● Work to complete:
All of the data is to be set down again without any alteration.

● Input records:
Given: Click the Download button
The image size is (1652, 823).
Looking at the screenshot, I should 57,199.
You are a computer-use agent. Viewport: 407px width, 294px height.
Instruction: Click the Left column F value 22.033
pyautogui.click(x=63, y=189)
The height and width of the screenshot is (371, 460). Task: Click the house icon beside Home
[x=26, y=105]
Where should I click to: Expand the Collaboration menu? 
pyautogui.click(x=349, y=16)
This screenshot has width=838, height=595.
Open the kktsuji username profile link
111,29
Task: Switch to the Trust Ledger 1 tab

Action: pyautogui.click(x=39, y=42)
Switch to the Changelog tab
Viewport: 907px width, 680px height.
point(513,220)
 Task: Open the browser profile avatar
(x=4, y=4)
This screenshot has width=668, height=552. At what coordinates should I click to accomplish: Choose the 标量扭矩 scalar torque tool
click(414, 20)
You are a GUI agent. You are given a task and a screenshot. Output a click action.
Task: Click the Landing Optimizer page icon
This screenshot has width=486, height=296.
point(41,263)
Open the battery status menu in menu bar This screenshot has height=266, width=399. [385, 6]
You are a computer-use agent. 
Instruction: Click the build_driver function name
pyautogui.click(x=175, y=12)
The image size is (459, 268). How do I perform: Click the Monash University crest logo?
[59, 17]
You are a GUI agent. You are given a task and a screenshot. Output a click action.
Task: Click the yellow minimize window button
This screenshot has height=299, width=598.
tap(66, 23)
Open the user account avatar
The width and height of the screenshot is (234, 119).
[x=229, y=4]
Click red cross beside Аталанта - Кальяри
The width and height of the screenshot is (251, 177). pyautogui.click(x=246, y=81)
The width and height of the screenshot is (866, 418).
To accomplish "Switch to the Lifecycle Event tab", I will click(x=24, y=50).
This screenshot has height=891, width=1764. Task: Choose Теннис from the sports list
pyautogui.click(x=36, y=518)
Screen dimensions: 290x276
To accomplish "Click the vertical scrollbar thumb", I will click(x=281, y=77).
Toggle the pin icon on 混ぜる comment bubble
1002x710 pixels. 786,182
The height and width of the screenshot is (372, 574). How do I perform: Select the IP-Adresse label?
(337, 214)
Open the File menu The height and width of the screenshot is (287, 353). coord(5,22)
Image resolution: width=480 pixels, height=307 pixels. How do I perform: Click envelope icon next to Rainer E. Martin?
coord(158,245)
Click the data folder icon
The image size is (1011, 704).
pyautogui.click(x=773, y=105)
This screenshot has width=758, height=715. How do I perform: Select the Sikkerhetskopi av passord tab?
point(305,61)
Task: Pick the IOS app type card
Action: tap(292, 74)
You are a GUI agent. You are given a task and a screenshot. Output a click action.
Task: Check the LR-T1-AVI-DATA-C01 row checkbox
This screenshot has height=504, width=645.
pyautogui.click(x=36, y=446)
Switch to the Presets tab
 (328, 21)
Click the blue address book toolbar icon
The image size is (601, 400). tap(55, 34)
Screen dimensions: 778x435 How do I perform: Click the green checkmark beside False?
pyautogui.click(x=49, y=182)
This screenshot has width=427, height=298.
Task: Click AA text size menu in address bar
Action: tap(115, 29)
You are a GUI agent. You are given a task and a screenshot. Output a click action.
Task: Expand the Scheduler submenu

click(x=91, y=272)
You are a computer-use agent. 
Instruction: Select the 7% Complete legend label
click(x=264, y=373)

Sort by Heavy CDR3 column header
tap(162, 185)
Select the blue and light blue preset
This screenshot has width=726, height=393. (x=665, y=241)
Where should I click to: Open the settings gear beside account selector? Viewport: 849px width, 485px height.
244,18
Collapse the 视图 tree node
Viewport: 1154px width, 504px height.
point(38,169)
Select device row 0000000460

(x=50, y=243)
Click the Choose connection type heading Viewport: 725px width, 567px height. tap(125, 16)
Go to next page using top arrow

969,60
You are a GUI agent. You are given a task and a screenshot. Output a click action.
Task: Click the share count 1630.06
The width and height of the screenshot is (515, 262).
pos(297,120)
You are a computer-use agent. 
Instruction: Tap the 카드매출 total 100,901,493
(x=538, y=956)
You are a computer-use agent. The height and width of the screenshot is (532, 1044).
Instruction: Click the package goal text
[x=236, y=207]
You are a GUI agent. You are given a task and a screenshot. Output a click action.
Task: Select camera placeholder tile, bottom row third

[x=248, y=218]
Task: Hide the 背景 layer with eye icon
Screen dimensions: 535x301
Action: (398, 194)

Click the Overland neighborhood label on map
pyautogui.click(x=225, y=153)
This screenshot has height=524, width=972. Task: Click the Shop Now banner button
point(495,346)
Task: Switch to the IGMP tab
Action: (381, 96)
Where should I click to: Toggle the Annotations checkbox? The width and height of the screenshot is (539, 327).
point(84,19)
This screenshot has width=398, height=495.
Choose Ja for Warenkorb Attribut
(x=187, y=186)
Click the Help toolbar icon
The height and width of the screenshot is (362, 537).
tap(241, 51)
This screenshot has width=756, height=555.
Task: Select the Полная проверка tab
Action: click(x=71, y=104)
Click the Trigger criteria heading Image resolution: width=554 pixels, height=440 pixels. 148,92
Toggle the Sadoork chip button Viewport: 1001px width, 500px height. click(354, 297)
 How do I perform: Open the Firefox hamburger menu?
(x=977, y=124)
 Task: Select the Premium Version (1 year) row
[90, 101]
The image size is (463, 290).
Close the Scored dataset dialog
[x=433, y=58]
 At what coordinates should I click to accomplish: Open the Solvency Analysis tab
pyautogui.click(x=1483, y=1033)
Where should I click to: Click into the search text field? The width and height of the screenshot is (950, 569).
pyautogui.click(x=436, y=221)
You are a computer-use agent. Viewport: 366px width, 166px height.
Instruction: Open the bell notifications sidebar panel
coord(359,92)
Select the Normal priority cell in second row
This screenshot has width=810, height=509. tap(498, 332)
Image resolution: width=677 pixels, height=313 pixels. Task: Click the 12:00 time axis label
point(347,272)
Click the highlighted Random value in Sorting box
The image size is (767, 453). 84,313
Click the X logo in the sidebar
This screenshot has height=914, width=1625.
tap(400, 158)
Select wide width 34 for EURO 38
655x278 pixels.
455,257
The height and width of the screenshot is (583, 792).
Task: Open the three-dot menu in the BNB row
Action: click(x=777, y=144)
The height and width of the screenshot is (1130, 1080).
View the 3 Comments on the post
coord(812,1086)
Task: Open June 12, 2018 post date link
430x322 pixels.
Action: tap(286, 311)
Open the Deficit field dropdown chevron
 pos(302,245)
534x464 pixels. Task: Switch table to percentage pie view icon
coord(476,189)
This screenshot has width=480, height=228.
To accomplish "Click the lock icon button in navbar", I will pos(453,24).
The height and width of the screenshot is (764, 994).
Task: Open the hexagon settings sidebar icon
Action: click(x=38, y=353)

● Task solution:
Given: Click the Download button
The image size is (1652, 823).
Looking at the screenshot, I should 57,199.
You are a computer-use agent. Viewport: 407px width, 294px height.
Instruction: Click the Left column F value 22.033
pyautogui.click(x=63, y=189)
The height and width of the screenshot is (371, 460). Task: Click the house icon beside Home
[x=26, y=105]
Where should I click to: Expand the Collaboration menu? 
pyautogui.click(x=349, y=16)
This screenshot has width=838, height=595.
Open the kktsuji username profile link
111,29
Task: Switch to the Trust Ledger 1 tab

Action: pyautogui.click(x=39, y=42)
Switch to the Changelog tab
Viewport: 907px width, 680px height.
point(513,220)
 Task: Open the browser profile avatar
(x=4, y=4)
This screenshot has width=668, height=552. At what coordinates should I click to accomplish: Choose the 标量扭矩 scalar torque tool
click(414, 20)
You are a GUI agent. You are given a task and a screenshot. Output a click action.
Task: Click the Landing Optimizer page icon
This screenshot has width=486, height=296.
point(41,263)
Open the battery status menu in menu bar This screenshot has height=266, width=399. [385, 6]
You are a computer-use agent. 
Instruction: Click the build_driver function name
pyautogui.click(x=175, y=12)
The image size is (459, 268). How do I perform: Click the Monash University crest logo?
[59, 17]
You are a GUI agent. You are given a task and a screenshot. Output a click action.
Task: Click the yellow minimize window button
This screenshot has height=299, width=598.
tap(66, 23)
Open the user account avatar
The width and height of the screenshot is (234, 119).
[x=229, y=4]
Click red cross beside Аталанта - Кальяри
The width and height of the screenshot is (251, 177). pyautogui.click(x=246, y=81)
The width and height of the screenshot is (866, 418).
To accomplish "Switch to the Lifecycle Event tab", I will click(x=24, y=50).
This screenshot has height=891, width=1764. Task: Choose Теннис from the sports list
pyautogui.click(x=36, y=518)
Screen dimensions: 290x276
To accomplish "Click the vertical scrollbar thumb", I will click(x=281, y=77).
Toggle the pin icon on 混ぜる comment bubble
1002x710 pixels. 786,182
The height and width of the screenshot is (372, 574). How do I perform: Select the IP-Adresse label?
(337, 214)
Open the File menu The height and width of the screenshot is (287, 353). coord(5,22)
Image resolution: width=480 pixels, height=307 pixels. How do I perform: Click envelope icon next to Rainer E. Martin?
coord(158,245)
Click the data folder icon
The image size is (1011, 704).
pyautogui.click(x=773, y=105)
This screenshot has width=758, height=715. How do I perform: Select the Sikkerhetskopi av passord tab?
point(305,61)
Task: Pick the IOS app type card
Action: tap(292, 74)
You are a GUI agent. You are given a task and a screenshot. Output a click action.
Task: Check the LR-T1-AVI-DATA-C01 row checkbox
This screenshot has height=504, width=645.
pyautogui.click(x=36, y=446)
Switch to the Presets tab
 (328, 21)
Click the blue address book toolbar icon
The image size is (601, 400). tap(55, 34)
Screen dimensions: 778x435 How do I perform: Click the green checkmark beside False?
pyautogui.click(x=49, y=182)
This screenshot has width=427, height=298.
Task: Click AA text size menu in address bar
Action: tap(115, 29)
You are a GUI agent. You are given a task and a screenshot. Output a click action.
Task: Expand the Scheduler submenu

click(x=91, y=272)
You are a computer-use agent. 
Instruction: Select the 7% Complete legend label
click(x=264, y=373)

Sort by Heavy CDR3 column header
tap(162, 185)
Select the blue and light blue preset
This screenshot has width=726, height=393. (x=665, y=241)
Where should I click to: Open the settings gear beside account selector? Viewport: 849px width, 485px height.
244,18
Collapse the 视图 tree node
Viewport: 1154px width, 504px height.
point(38,169)
Select device row 0000000460

(x=50, y=243)
Click the Choose connection type heading Viewport: 725px width, 567px height. tap(125, 16)
Go to next page using top arrow

969,60
You are a GUI agent. You are given a task and a screenshot. Output a click action.
Task: Click the share count 1630.06
The width and height of the screenshot is (515, 262).
pos(297,120)
You are a computer-use agent. 
Instruction: Tap the 카드매출 total 100,901,493
(x=538, y=956)
You are a computer-use agent. The height and width of the screenshot is (532, 1044).
Instruction: Click the package goal text
[x=236, y=207]
You are a GUI agent. You are given a task and a screenshot. Output a click action.
Task: Select camera placeholder tile, bottom row third

[x=248, y=218]
Task: Hide the 背景 layer with eye icon
Screen dimensions: 535x301
Action: (398, 194)

Click the Overland neighborhood label on map
pyautogui.click(x=225, y=153)
This screenshot has height=524, width=972. Task: Click the Shop Now banner button
point(495,346)
Task: Switch to the IGMP tab
Action: (381, 96)
Where should I click to: Toggle the Annotations checkbox? The width and height of the screenshot is (539, 327).
point(84,19)
This screenshot has width=398, height=495.
Choose Ja for Warenkorb Attribut
(x=187, y=186)
Click the Help toolbar icon
The height and width of the screenshot is (362, 537).
tap(241, 51)
This screenshot has width=756, height=555.
Task: Select the Полная проверка tab
Action: click(x=71, y=104)
Click the Trigger criteria heading Image resolution: width=554 pixels, height=440 pixels. 148,92
Toggle the Sadoork chip button Viewport: 1001px width, 500px height. click(354, 297)
 How do I perform: Open the Firefox hamburger menu?
(x=977, y=124)
 Task: Select the Premium Version (1 year) row
[90, 101]
The image size is (463, 290).
Close the Scored dataset dialog
[x=433, y=58]
 At what coordinates should I click to accomplish: Open the Solvency Analysis tab
pyautogui.click(x=1483, y=1033)
Where should I click to: Click into the search text field? The width and height of the screenshot is (950, 569).
pyautogui.click(x=436, y=221)
You are a computer-use agent. Viewport: 366px width, 166px height.
Instruction: Open the bell notifications sidebar panel
coord(359,92)
Select the Normal priority cell in second row
This screenshot has width=810, height=509. tap(498, 332)
Image resolution: width=677 pixels, height=313 pixels. Task: Click the 12:00 time axis label
point(347,272)
Click the highlighted Random value in Sorting box
The image size is (767, 453). 84,313
Click the X logo in the sidebar
This screenshot has height=914, width=1625.
tap(400, 158)
Select wide width 34 for EURO 38
655x278 pixels.
455,257
The height and width of the screenshot is (583, 792).
Task: Open the three-dot menu in the BNB row
Action: click(x=777, y=144)
The height and width of the screenshot is (1130, 1080).
View the 3 Comments on the post
coord(812,1086)
Task: Open June 12, 2018 post date link
430x322 pixels.
Action: tap(286, 311)
Open the Deficit field dropdown chevron
 pos(302,245)
534x464 pixels. Task: Switch table to percentage pie view icon
coord(476,189)
This screenshot has width=480, height=228.
To accomplish "Click the lock icon button in navbar", I will pos(453,24).
The height and width of the screenshot is (764, 994).
Task: Open the hexagon settings sidebar icon
Action: click(x=38, y=353)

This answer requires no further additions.